(RECORD EXCERPTS Opens)

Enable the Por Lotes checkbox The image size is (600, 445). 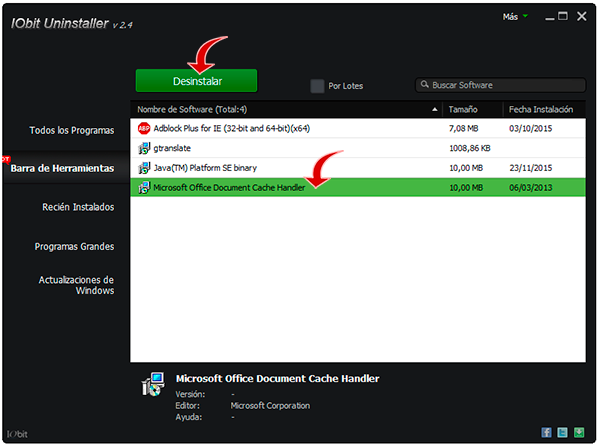click(x=317, y=86)
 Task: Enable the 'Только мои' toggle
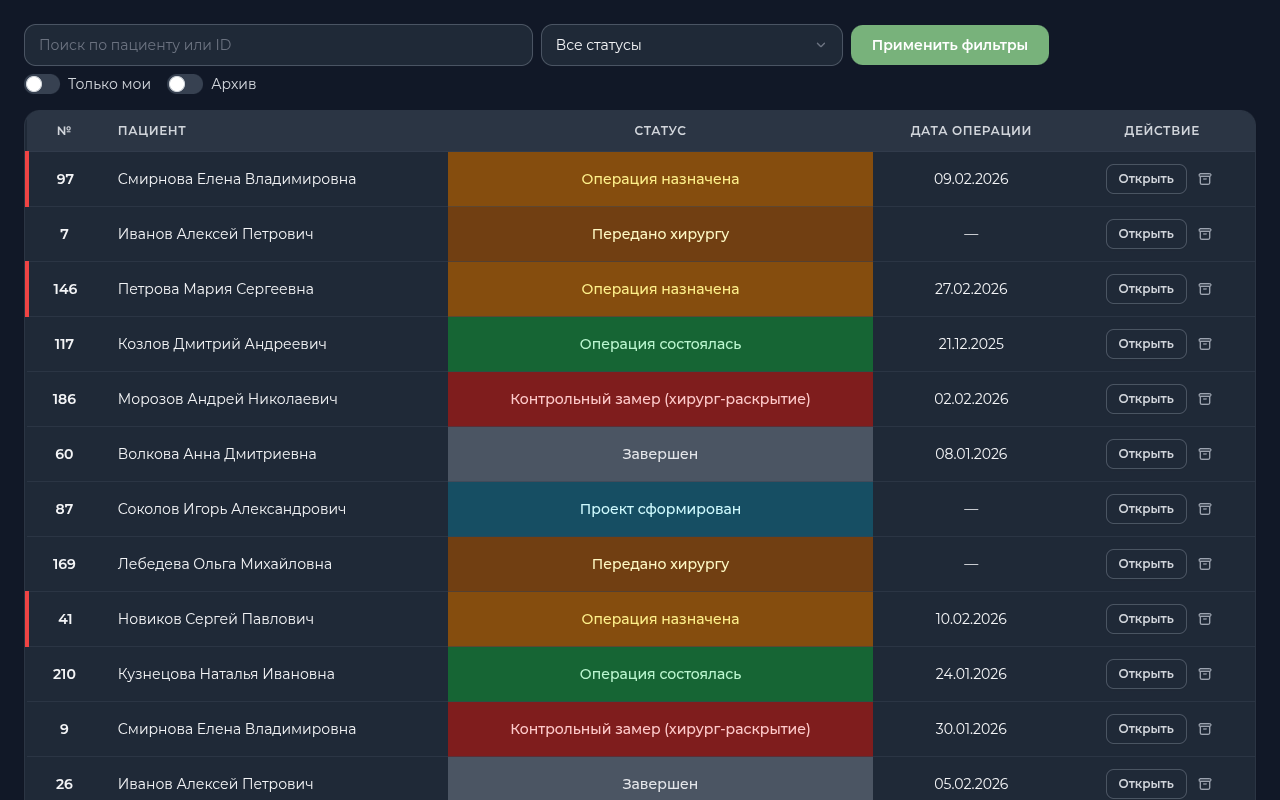tap(42, 84)
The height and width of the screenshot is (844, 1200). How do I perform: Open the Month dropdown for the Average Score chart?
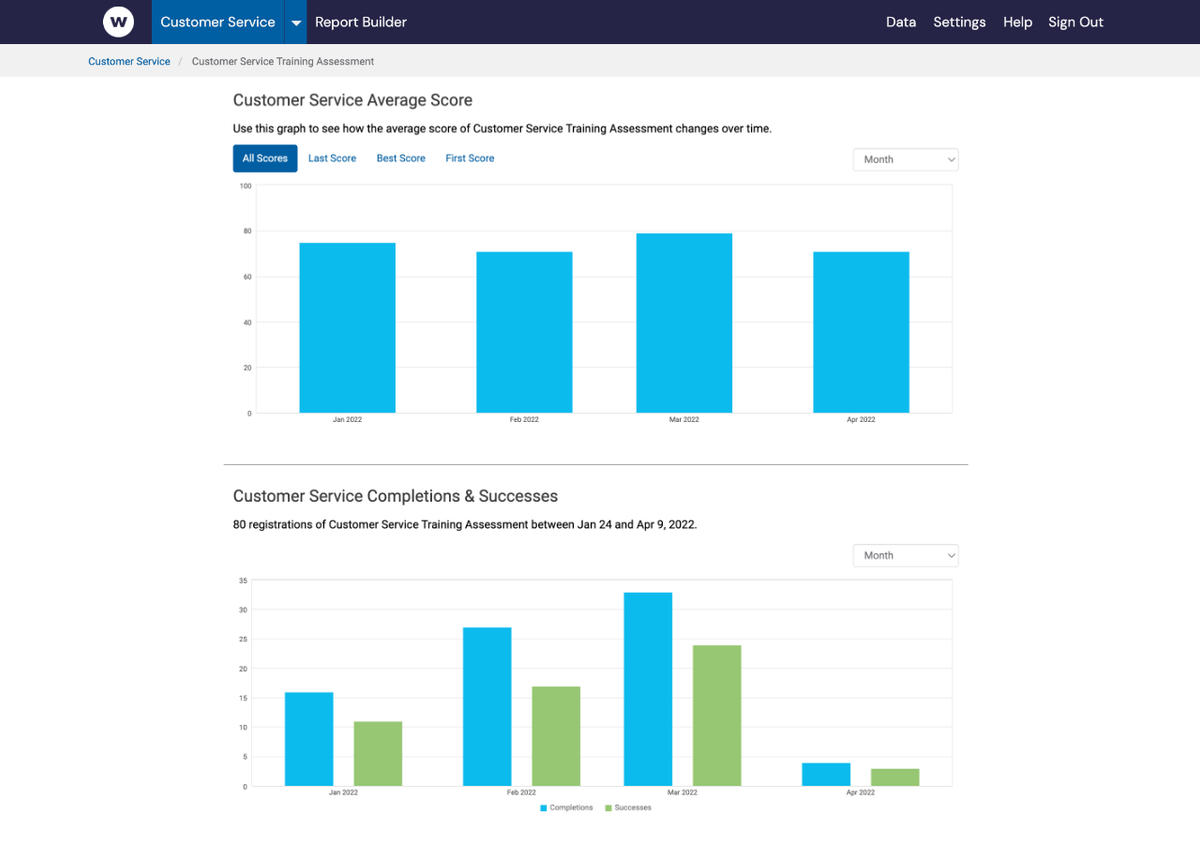(x=905, y=159)
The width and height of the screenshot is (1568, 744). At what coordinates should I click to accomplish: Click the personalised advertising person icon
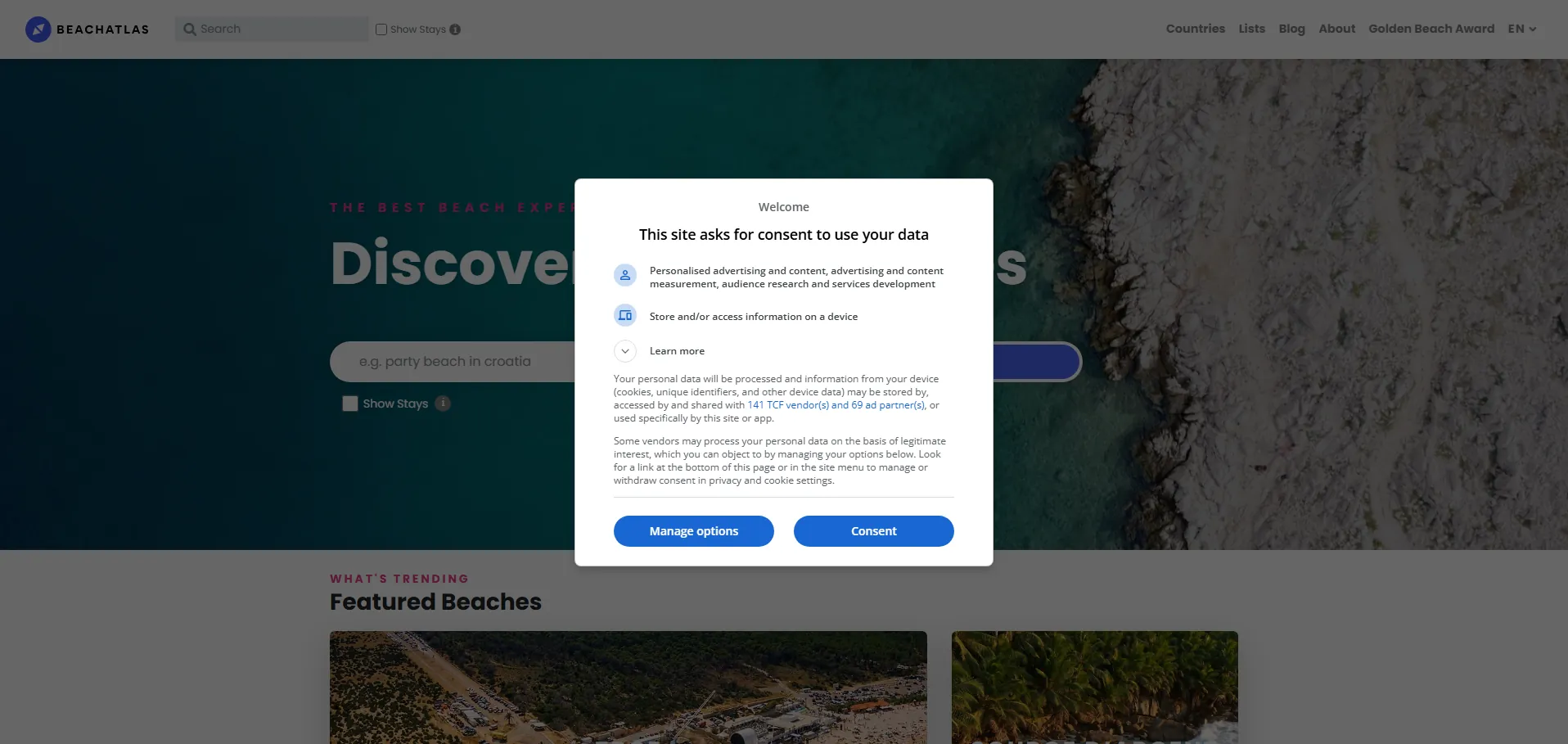pyautogui.click(x=625, y=276)
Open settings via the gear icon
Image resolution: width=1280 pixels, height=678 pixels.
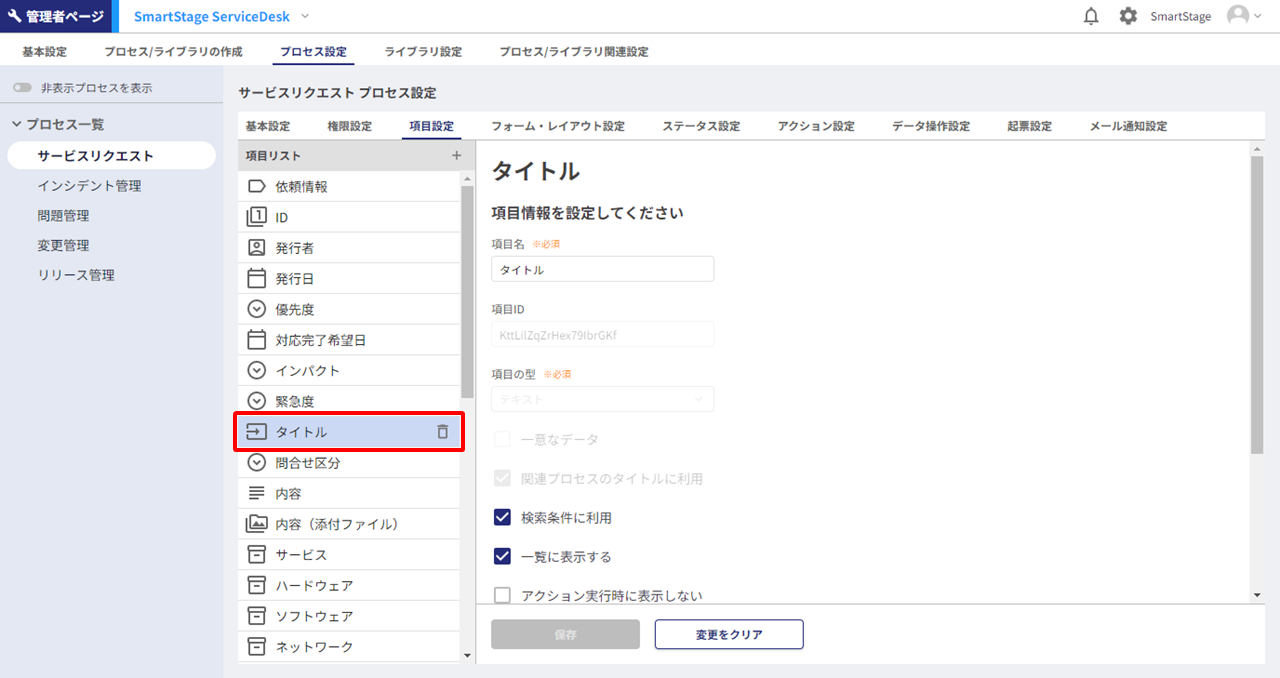[x=1128, y=16]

(RECORD EXCERPTS Closes)

§ WHAT IS REQUIRED
Output only the lines running from the line with "Task: Enable the 'Только мои' toggle" through the last line of the entries above, inclusive, with pictures excluded.

§ RESULT FOR THIS TASK
 Task: Enable the 'Только мои' toggle
tap(42, 84)
The height and width of the screenshot is (844, 1200). How do I perform: Open the Month dropdown for the Average Score chart?
(x=905, y=159)
The width and height of the screenshot is (1568, 744). At what coordinates should I click to accomplish: Click the personalised advertising person icon
pyautogui.click(x=625, y=276)
Open settings via the gear icon
Image resolution: width=1280 pixels, height=678 pixels.
[x=1128, y=16]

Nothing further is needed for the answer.